Saved entries:
== Segment start ==

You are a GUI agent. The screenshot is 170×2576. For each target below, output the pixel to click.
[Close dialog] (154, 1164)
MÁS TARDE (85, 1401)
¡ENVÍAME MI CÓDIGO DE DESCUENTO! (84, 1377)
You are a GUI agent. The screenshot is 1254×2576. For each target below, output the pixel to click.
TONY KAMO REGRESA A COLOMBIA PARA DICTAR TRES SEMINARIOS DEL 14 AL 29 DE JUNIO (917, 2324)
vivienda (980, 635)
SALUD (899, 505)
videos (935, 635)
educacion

== Segment end ==

* **ACTIVITY**: Search the data for "click" and list every line in which it occurs.

* **RESPONSE AREA**:
You are a GUI agent. The screenshot is 170×2576. For each target below, output the pixel to click.
You are a GUI agent. The screenshot is 1254×2576. For each target below, output the pixel to click.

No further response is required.